È vero che, tuttora, quello femminile è - ancora - il sesso debole, perché, in alcuni ambiti sociali, permane il primato maschile, ma ormai la condizione femminile ha raggiunto, almeno, nel mondo occidentale uno standard accettabilissimo, ben differente da quello, purtroppo, vigente in altre aree: gli esempi dei Paesi del Terzo Mondo e di religione islamica sono solamente quelli che, più immediatamente, ci raccontano di una donna schiava, ma non sono gli unici, che possono essere fatti con le dovute ragioni.
In politica, in Occidente, la donna ha realizzato, nel giro di poche decine di anni, un livello di promozione rilevante, a tal punto che, in diverse Amministrazioni statali, le donne sono giunte al vertice, occupando posti di responsabilità, che costituiscono invero un fattore di orgoglio per coloro che, nei decenni scorsi, hanno combattuto per promuovere il ruolo femminile, anche, oltre il mero habitat domestico.
Certo è che, sull’altare della parità fra generi, la società, per altro verso, ha pagato un prezzo alto, dato che quello patriarcale era un consesso nel quale la famiglia costituiva un nucleo essenziale, in virtù del lavoro quotidiano, che le mamme sapevano garantire a vantaggio dei loro figli e dei loro mariti.
Invece, con l’ingresso della donna nei luoghi sociali, un tempo solo maschili, ineluttabilmente il cenacolo familiare è entrato progressivamente in crisi, dimostrando i limiti di una politica, che, per un verso, ha realizzato la promozione del gentil sesso, ma per altro non ha garantito, in modo uguale, interessi deboli, come quelli dell’infanzia, cui era dedita l’antica matrona romana.

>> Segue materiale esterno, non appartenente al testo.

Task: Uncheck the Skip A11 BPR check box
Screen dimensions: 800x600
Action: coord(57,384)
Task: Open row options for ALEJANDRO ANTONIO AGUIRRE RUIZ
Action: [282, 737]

La donna, comunque, diventata professionista, ha contribuito in modo decisivo alla crescita dei comparti lavorativi, nei quali ha fatto ingresso: essa tende, infatti, a portare in queste dimensioni la forza della propria sensibilità, per cui, diversamente dall’uomo, più incline al compromesso, ha una maggiore tensione morale (forse, uterina?) ed è pronta a difendere i valori, nei quali crede, con un coraggio ed una forza leonini, che mancano – talora – a noi maschi, più propensi alla mediazione ed al conseguimento del mero utile individuale.
La donna, quindi, ha impresso una svolta importante nella mentalità comune, contribuendo a fare della società, dei luoghi di lavoro e del tempo libero delle autentiche comunità, dove la passione, il sentimento prevalgono rispetto alla razionalità fredda tipica di chi - come il maschio - è erede di secoli ininterrotti di una gestione e di una direzione standardizzate del Bene pubblico, più orientate secondo i principi della mera ragione efficiente.